Item position entries
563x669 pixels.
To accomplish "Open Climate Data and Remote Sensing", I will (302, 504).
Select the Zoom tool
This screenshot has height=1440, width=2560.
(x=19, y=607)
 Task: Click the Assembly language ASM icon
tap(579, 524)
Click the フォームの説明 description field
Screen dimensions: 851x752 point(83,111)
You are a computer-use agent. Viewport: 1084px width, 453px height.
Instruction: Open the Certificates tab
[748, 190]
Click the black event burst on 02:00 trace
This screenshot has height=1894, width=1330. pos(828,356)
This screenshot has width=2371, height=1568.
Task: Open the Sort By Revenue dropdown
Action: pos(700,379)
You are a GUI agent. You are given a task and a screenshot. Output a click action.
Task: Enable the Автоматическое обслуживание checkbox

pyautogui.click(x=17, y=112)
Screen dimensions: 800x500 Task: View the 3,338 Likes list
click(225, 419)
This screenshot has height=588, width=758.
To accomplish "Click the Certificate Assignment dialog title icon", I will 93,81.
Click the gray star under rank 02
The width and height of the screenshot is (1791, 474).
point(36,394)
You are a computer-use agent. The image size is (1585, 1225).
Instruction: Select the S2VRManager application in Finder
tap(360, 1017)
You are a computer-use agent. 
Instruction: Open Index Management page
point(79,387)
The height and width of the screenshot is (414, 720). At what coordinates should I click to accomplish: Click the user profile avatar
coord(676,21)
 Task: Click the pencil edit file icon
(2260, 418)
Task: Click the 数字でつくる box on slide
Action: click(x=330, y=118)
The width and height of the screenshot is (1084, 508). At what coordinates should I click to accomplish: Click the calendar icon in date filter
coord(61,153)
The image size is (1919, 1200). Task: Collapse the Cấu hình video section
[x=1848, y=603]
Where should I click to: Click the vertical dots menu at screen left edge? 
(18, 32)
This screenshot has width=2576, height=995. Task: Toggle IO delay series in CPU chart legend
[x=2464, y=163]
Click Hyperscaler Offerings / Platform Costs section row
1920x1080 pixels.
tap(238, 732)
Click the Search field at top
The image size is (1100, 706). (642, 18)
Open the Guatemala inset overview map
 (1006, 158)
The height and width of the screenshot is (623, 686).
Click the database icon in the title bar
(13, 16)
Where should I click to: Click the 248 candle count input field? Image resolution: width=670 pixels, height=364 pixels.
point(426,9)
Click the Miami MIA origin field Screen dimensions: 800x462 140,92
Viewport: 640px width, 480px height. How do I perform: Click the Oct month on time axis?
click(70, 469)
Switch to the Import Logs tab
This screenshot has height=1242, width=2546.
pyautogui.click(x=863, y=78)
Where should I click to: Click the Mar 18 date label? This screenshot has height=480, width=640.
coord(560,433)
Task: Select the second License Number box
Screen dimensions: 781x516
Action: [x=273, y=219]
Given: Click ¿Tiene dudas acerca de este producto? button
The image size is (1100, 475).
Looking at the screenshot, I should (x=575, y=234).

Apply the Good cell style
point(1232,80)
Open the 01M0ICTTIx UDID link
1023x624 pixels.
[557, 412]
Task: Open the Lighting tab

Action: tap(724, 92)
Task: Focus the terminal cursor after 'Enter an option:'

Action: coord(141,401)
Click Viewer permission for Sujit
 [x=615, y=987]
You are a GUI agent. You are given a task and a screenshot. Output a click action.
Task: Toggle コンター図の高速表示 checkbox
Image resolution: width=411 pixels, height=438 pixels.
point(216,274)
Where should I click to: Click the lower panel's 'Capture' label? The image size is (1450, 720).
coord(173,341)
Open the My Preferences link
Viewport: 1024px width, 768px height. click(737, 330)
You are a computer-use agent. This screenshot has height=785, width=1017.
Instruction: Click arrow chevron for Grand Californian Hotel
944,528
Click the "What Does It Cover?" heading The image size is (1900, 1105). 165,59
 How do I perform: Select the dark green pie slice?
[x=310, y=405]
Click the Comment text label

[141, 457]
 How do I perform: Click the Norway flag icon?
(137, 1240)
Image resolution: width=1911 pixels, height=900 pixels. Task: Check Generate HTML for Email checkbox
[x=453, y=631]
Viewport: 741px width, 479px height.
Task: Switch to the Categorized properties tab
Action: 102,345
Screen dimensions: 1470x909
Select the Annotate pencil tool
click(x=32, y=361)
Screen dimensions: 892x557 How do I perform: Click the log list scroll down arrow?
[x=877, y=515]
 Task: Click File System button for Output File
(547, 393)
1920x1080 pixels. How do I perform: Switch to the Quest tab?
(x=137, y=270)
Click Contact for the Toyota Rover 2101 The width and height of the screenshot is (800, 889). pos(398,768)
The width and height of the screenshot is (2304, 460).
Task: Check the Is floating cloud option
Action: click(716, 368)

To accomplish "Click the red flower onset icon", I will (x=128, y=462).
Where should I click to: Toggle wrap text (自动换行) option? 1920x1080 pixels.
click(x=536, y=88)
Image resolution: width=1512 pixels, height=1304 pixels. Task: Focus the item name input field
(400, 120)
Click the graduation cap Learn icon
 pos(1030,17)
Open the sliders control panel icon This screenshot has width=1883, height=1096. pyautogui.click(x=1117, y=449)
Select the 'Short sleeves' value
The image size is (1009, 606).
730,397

:: Challenge ::
Convert the items above into a JSON list of strings with one string per line, omitting blank lines.

:: Exercise result ::
[
  "563x669 pixels.",
  "To accomplish \"Open Climate Data and Remote Sensing\", I will (302, 504).",
  "Select the Zoom tool",
  "This screenshot has height=1440, width=2560.",
  "(x=19, y=607)",
  " Task: Click the Assembly language ASM icon",
  "tap(579, 524)",
  "Click the フォームの説明 description field",
  "Screen dimensions: 851x752 point(83,111)",
  "You are a computer-use agent. Viewport: 1084px width, 453px height.",
  "Instruction: Open the Certificates tab",
  "[748, 190]",
  "Click the black event burst on 02:00 trace",
  "This screenshot has height=1894, width=1330. pos(828,356)",
  "This screenshot has width=2371, height=1568.",
  "Task: Open the Sort By Revenue dropdown",
  "Action: pos(700,379)",
  "You are a GUI agent. You are given a task and a screenshot. Output a click action.",
  "Task: Enable the Автоматическое обслуживание checkbox",
  "pyautogui.click(x=17, y=112)",
  "Screen dimensions: 800x500 Task: View the 3,338 Likes list",
  "click(225, 419)",
  "This screenshot has height=588, width=758.",
  "To accomplish \"Click the Certificate Assignment dialog title icon\", I will 93,81.",
  "Click the gray star under rank 02",
  "The width and height of the screenshot is (1791, 474).",
  "point(36,394)",
  "You are a computer-use agent. The image size is (1585, 1225).",
  "Instruction: Select the S2VRManager application in Finder",
  "tap(360, 1017)",
  "You are a computer-use agent. ",
  "Instruction: Open Index Management page",
  "point(79,387)",
  "The height and width of the screenshot is (414, 720). At what coordinates should I click to accomplish: Click the user profile avatar",
  "coord(676,21)",
  " Task: Click the pencil edit file icon",
  "(2260, 418)",
  "Task: Click the 数字でつくる box on slide",
  "Action: click(x=330, y=118)",
  "The width and height of the screenshot is (1084, 508). At what coordinates should I click to accomplish: Click the calendar icon in date filter",
  "coord(61,153)",
  "The image size is (1919, 1200). Task: Collapse the Cấu hình video section",
  "[x=1848, y=603]",
  "Where should I click to: Click the vertical dots menu at screen left edge? ",
  "(18, 32)",
  "This screenshot has width=2576, height=995. Task: Toggle IO delay series in CPU chart legend",
  "[x=2464, y=163]",
  "Click Hyperscaler Offerings / Platform Costs section row",
  "1920x1080 pixels.",
  "tap(238, 732)",
  "Click the Search field at top",
  "The image size is (1100, 706). (642, 18)",
  "Open the Guatemala inset overview map",
  " (1006, 158)",
  "The height and width of the screenshot is (623, 686).",
  "Click the database icon in the title bar",
  "(13, 16)",
  "Where should I click to: Click the 248 candle count input field? Image resolution: width=670 pixels, height=364 pixels.",
  "point(426,9)",
  "Click the Miami MIA origin field Screen dimensions: 800x462 140,92",
  "Viewport: 640px width, 480px height. How do I perform: Click the Oct month on time axis?",
  "click(70, 469)",
  "Switch to the Import Logs tab",
  "This screenshot has height=1242, width=2546.",
  "pyautogui.click(x=863, y=78)",
  "Where should I click to: Click the Mar 18 date label? This screenshot has height=480, width=640.",
  "coord(560,433)",
  "Task: Select the second License Number box",
  "Screen dimensions: 781x516",
  "Action: [x=273, y=219]",
  "Given: Click ¿Tiene dudas acerca de este producto? button",
  "The image size is (1100, 475).",
  "Looking at the screenshot, I should (x=575, y=234).",
  "Apply the Good cell style",
  "point(1232,80)",
  "Open the 01M0ICTTIx UDID link",
  "1023x624 pixels.",
  "[557, 412]",
  "Task: Open the Lighting tab",
  "Action: tap(724, 92)",
  "Task: Focus the terminal cursor after 'Enter an option:'",
  "Action: coord(141,401)",
  "Click Viewer permission for Sujit",
  " [x=615, y=987]",
  "You are a GUI agent. You are given a task and a screenshot. Output a click action.",
  "Task: Toggle コンター図の高速表示 checkbox",
  "Image resolution: width=411 pixels, height=438 pixels.",
  "point(216,274)",
  "Where should I click to: Click the lower panel's 'Capture' label? The image size is (1450, 720).",
  "coord(173,341)",
  "Open the My Preferences link",
  "Viewport: 1024px width, 768px height. click(737, 330)",
  "You are a computer-use agent. This screenshot has height=785, width=1017.",
  "Instruction: Click arrow chevron for Grand Californian Hotel",
  "944,528",
  "Click the \"What Does It Cover?\" heading The image size is (1900, 1105). 165,59",
  " How do I perform: Select the dark green pie slice?",
  "[x=310, y=405]",
  "Click the Comment text label",
  "[141, 457]",
  " How do I perform: Click the Norway flag icon?",
  "(137, 1240)",
  "Image resolution: width=1911 pixels, height=900 pixels. Task: Check Generate HTML for Email checkbox",
  "[x=453, y=631]",
  "Viewport: 741px width, 479px height.",
  "Task: Switch to the Categorized properties tab",
  "Action: 102,345",
  "Screen dimensions: 1470x909",
  "Select the Annotate pencil tool",
  "click(x=32, y=361)",
  "Screen dimensions: 892x557 How do I perform: Click the log list scroll down arrow?",
  "[x=877, y=515]",
  " Task: Click File System button for Output File",
  "(547, 393)",
  "1920x1080 pixels. How do I perform: Switch to the Quest tab?",
  "(x=137, y=270)",
  "Click Contact for the Toyota Rover 2101 The width and height of the screenshot is (800, 889). pos(398,768)",
  "The width and height of the screenshot is (2304, 460).",
  "Task: Check the Is floating cloud option",
  "Action: click(716, 368)",
  "To accomplish \"Click the red flower onset icon\", I will (x=128, y=462).",
  "Where should I click to: Toggle wrap text (自动换行) option? 1920x1080 pixels.",
  "click(x=536, y=88)",
  "Image resolution: width=1512 pixels, height=1304 pixels. Task: Focus the item name input field",
  "(400, 120)",
  "Click the graduation cap Learn icon",
  " pos(1030,17)",
  "Open the sliders control panel icon This screenshot has width=1883, height=1096. pyautogui.click(x=1117, y=449)",
  "Select the 'Short sleeves' value",
  "The image size is (1009, 606).",
  "730,397"
]